Another post from the Wandering Cheesemonger finds her now interning at a goat and sheep dairy/cheese maker in Thurman, New York (upstate): Nettle Meadow. Below is her first communication from midst of the New Yorkers:
At Nettle Meadow, cheese chaos is the rule. There are three floors of people running around, making jokes about ‘cutting the cheese’, and trying to do everything that needs to be done. There are never enough hours in the day, a common symptom of farmstead cheesemaking, but somehow everything manages to get finished. I’ve been training at Nettle Meadow for 2 weeks now, and although I haven’t dropped any cheese in the shuffle yet, I have almost fallen head first in to the bulk tank of milk many times – the floor can get slippery when you’re working with so much whey!
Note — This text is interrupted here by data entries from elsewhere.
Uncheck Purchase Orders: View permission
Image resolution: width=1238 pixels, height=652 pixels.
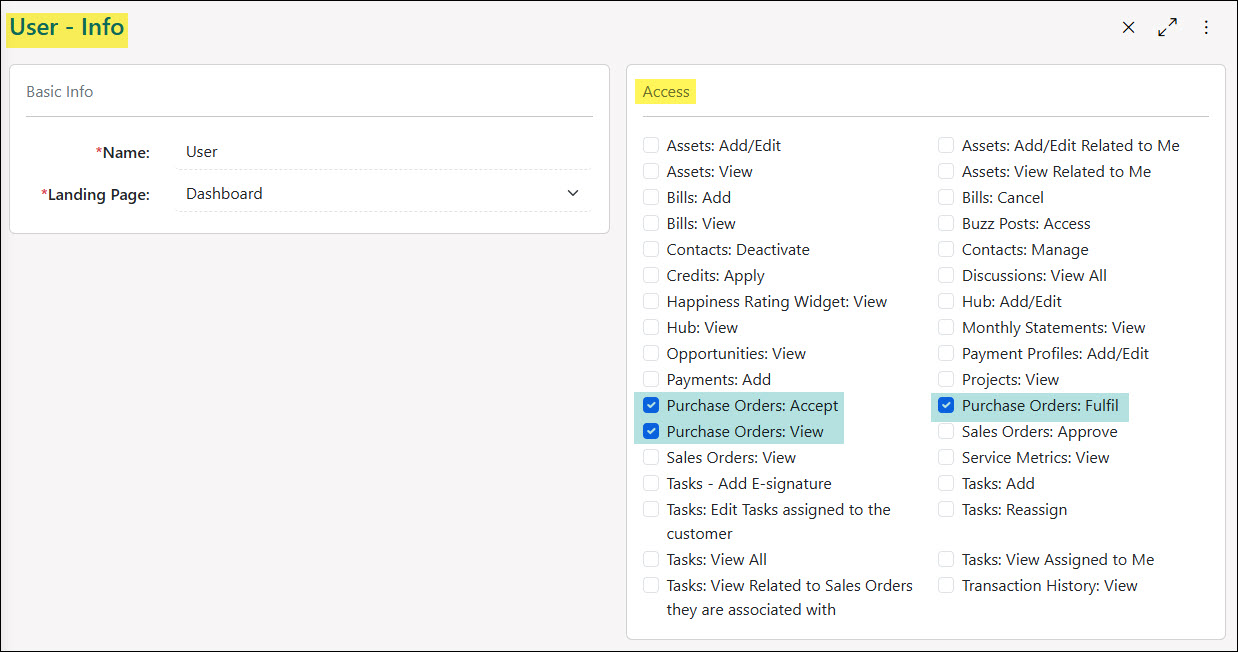[x=651, y=431]
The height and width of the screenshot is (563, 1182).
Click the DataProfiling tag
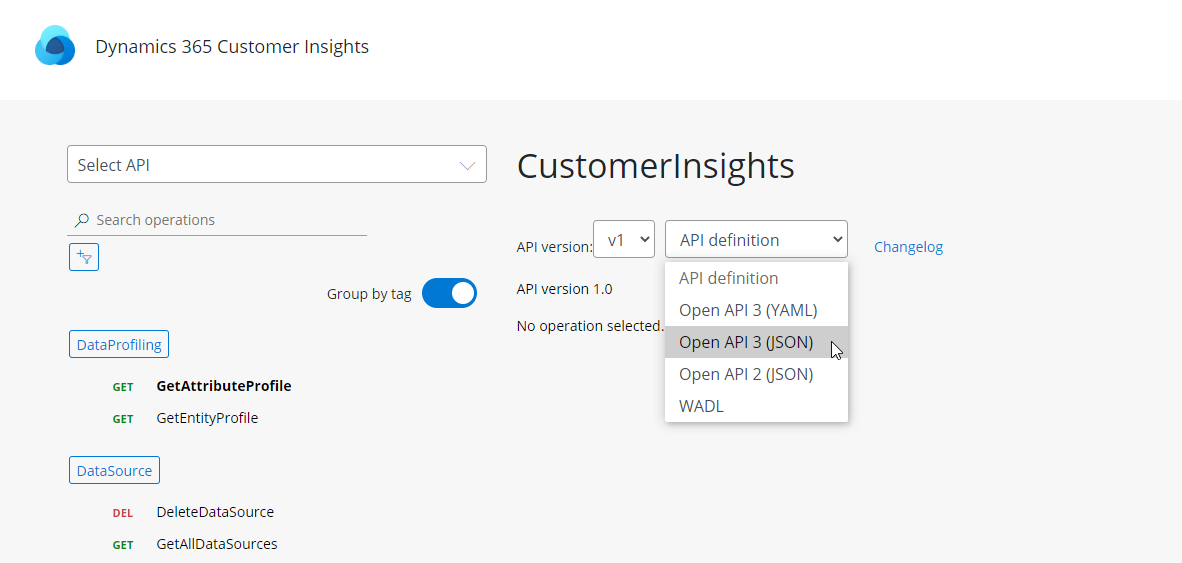(119, 344)
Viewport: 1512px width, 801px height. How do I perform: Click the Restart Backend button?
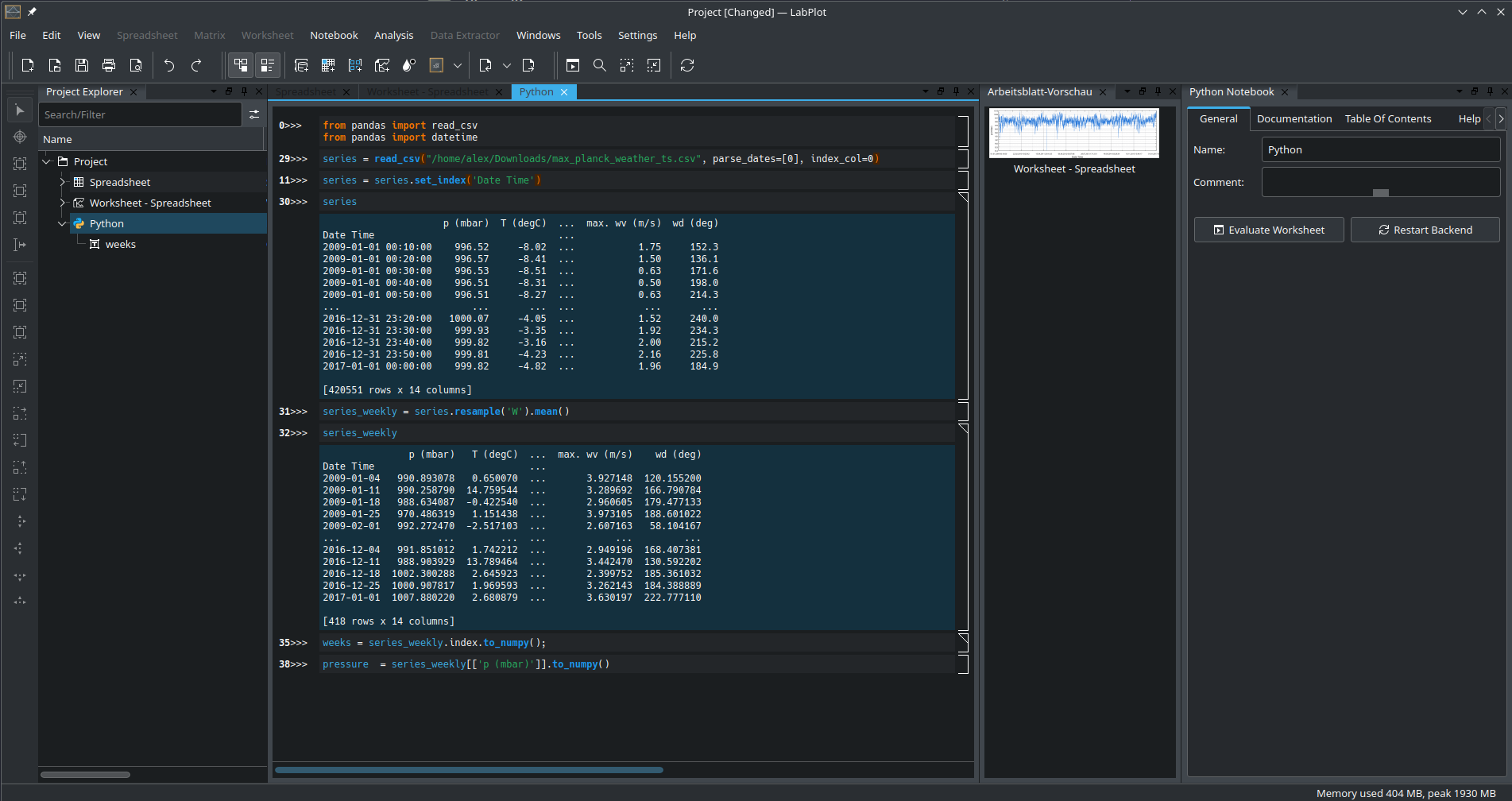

A ‘make shift’ starts at 4 in the morning. You arrive alone, and spend the first four hours in the cheese room moving through the first steps of the process completely solo. It may sound painfully early to wake up at 3:30 a.m., but I think most people think of it as almost meditative; you may be tired, but at least you don’t have to talk to anyone (other than the ghosts that are rumored to live in Nettle Meadow’s cheese aging cellar). I haven’t started doing the 4:00 a.m. shifts yet, but I have to admit that I’m excited to get this one-on-one time with the cheese, ghosts or not!
I’m helping out in the cheese room and aging cellar, making cheese, aging it, and wrapping it up to send out to the world. Nettle Meadow makes quite a few different cheeses, but the most popular is Kunik, a semi-aged goat milk cheese with Jersey cow cream. Its creamy, rich, mild paste tastes decadent all by itself or with a drop of honey (my new go-to after work snack!). Kunik won first place in the Triple Crème category from the American Cheese Society in 2010, and is widely recognized as one of the most successful European style farmstead goat cheeses made in the United States today.
I’m also helping out with feeding kids and lambs, which is hands down the cutest part of my job. On my third day, my boss Shelia asked me if I would drive a couple of kids over to the other farm where we keep them (separating the kids from their moms helps to stop the spread of disease between the animals). I had visions of throwing 5 bleating baby goats in to the back of my mom’s Honda Civic, imagining with mild horror the mess the back seat would be, until Shelia pulled up in her car, explaining that they had a makeshift bed in the back for just such occasions.